-1

I need to get the length of csv files in ('/dir'/) excluding empty rows. I tried this:

import os, csv, itertools, glob

#To filer the empty lines
def filterfalse(predicate, iterable):
    # filterfalse(lambda x: x%2, range(10)) --> 0 2 4 6 8
    if predicate is None:
        predicate = bool
    for x in iterable:
        if not predicate(x):
            yield x

#To read each file in '/dir/', compute the length and write the output 'count.csv'
with open('count.csv', 'w') as out:
     file_list = glob.glob('/dir/*')
     for file_name in file_list:
         with open(file_name, 'r') as f:
              filt_f1 = filterfalse(lambda line: line.startswith('\n'), f)
              count = sum(1 for line in f if (filt_f1))
              out.write('{c} {f}\n'.format(c = count, f = file_name))

I get the output I'd like, but unfortunately the length of each file (in '/dir/') includes empty rows.

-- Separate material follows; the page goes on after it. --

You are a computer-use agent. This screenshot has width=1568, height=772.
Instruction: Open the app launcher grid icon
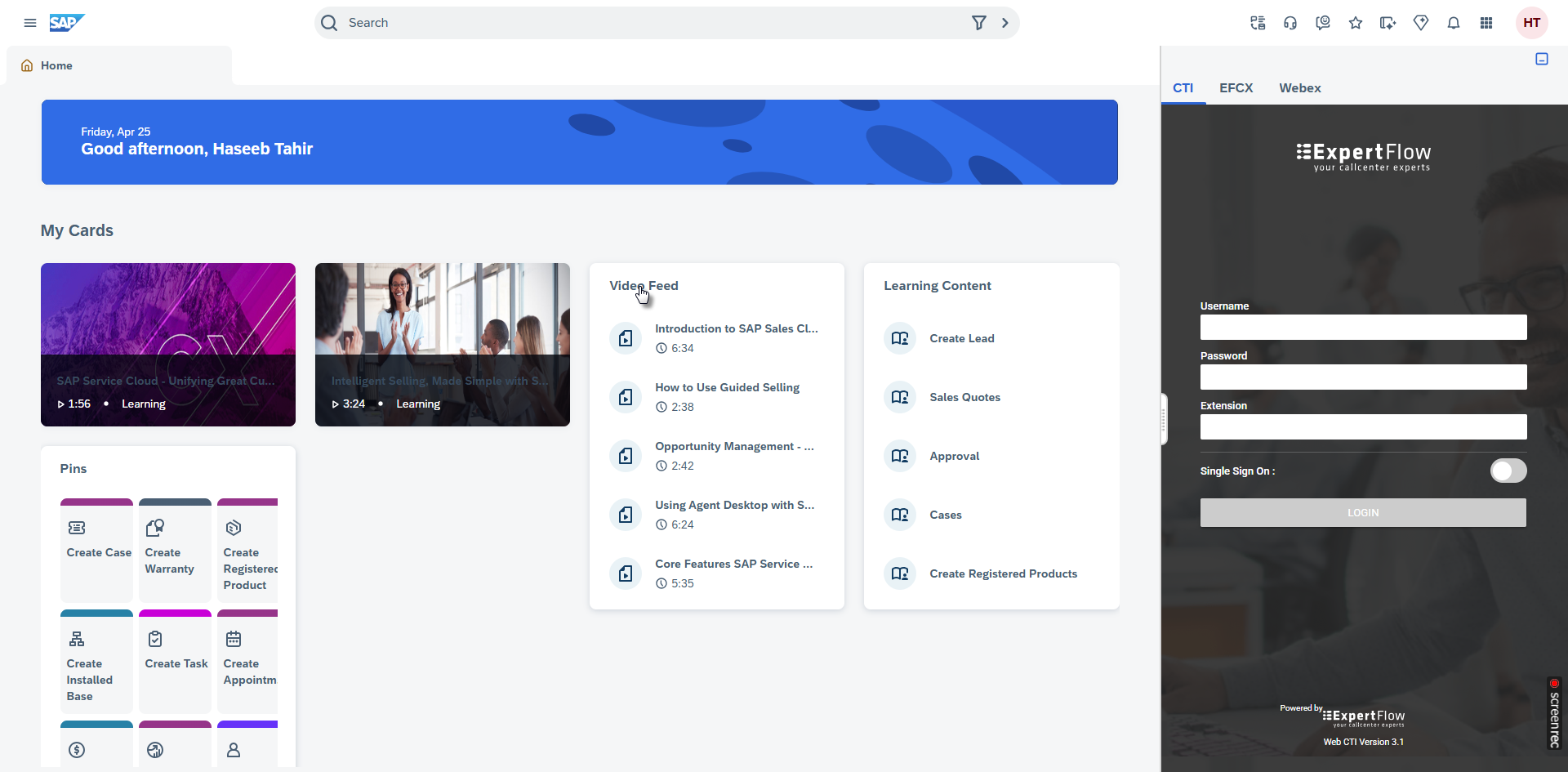[x=1486, y=23]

To see where empty rows are coming from I read file.csv as file.txt and it looks like this:

*text,favorited,favoriteCount,...
"Retweeted user (@user):...
'empty row'
Do Operators...*
martineau
  • 119,623
  • 25
  • 170
  • 301

2 Answers2

1

I would recommend using pandas.

import pandas

# Reads csv file and converts it to pandas dataframe.
df = pandas.read_csv('myfile.csv')

# Removes rows where data is missing.
df.dropna(inplace=True)

# Gets length of dataframe and displays it.
df_length = df.count + 1
print('The length of the CSV file is', df_length)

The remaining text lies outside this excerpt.